After the previous week’s post-Brexit selloff, stocks closed out last week with one of the best performances of 2016 as investors bought the dip. In the first half of the year, the S&P 500 was up 2.69%, the Dow was up 2.90%, the NASDAQ was down 3.29%, and the MSCI EAFE was down 6.28%. All these numbers are as of the quarter’s end on June 30.
What lesson can we draw from recent market gyrations? Markets respond unpredictably to shocks, and periods of strong performance often follow close on the heels of frightening sell-offs. While the media loves to predict gloom and doom at every opportunity, smart investors know to stay calm, look at underlying fundamentals, and stay away from emotional decisions. While we can hope for smooth sailing in the weeks ahead, we should expect continued volatility.
What’s going on with Britain’s exit from the EU?
Within Britain, a lot. In the aftermath of the vote, several major British politicians have resigned, including Prime Minister David Cameron, a key supporter of the “Remain” campaign. The leadership of major “pro-Leave” parties is also in flux, suggesting the coming elections will be eventful.
Several possible roadmaps for the Brexit have been released over the past week by various political factions, but no official plans exist yet. Differences in the way that UK and EU leaders would like to handle the Brexit have also emerged, leading to more uncertainty. We can expect these negotiations to dominate European headlines for months to come.
What does the data say about the U.S. economy?
The focus on international events has overshadowed some positive indicators here in the U.S. The final estimate of Q1 Gross Domestic Product (GDP) growth shows that the economy grew 1.1% in the first three months of the year. This final estimate is up considerably from the 0.5% growth originally reported in the first estimate.

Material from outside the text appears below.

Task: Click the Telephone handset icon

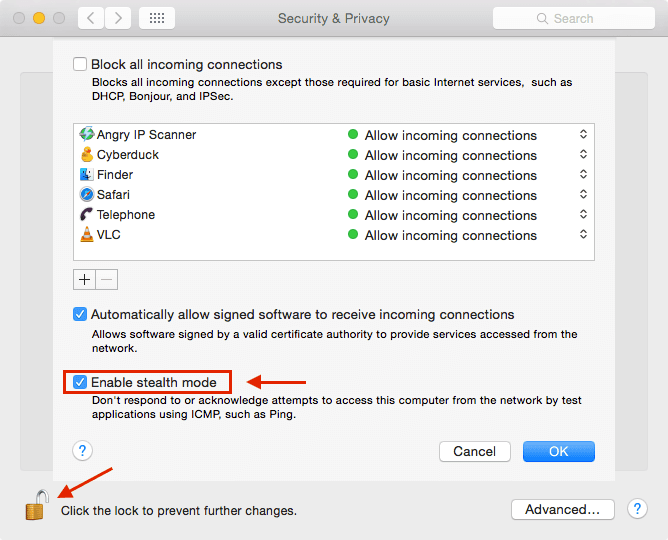Action: [x=87, y=214]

Resilient domestic consumer spending supported growth last quarter and indications suggest the trend continued in the second quarter. Despite a strong U.S. dollar, exports grew more than expected, which is cheering news because it could mean that foreign demand is holding steady.
While we don’t yet have official data on Q2 GDP growth, two advanced forecasts by the Federal Reserve show 2.6% and 2.1% growth, respectively, indicating the economy accelerated after the first quarter.
Earnings reports will emerge in the next few weeks, and analysts are anticipating another tough season with total S&P 500 company earnings expected to be down 6.1% over Q2 2015. Much of the weakness can be attributed to persistent headwinds from low energy prices and a strong dollar. Despite the lackluster growth expectations, we’re hoping to see some positive surprises and standout performances. We’ll know more in a few weeks.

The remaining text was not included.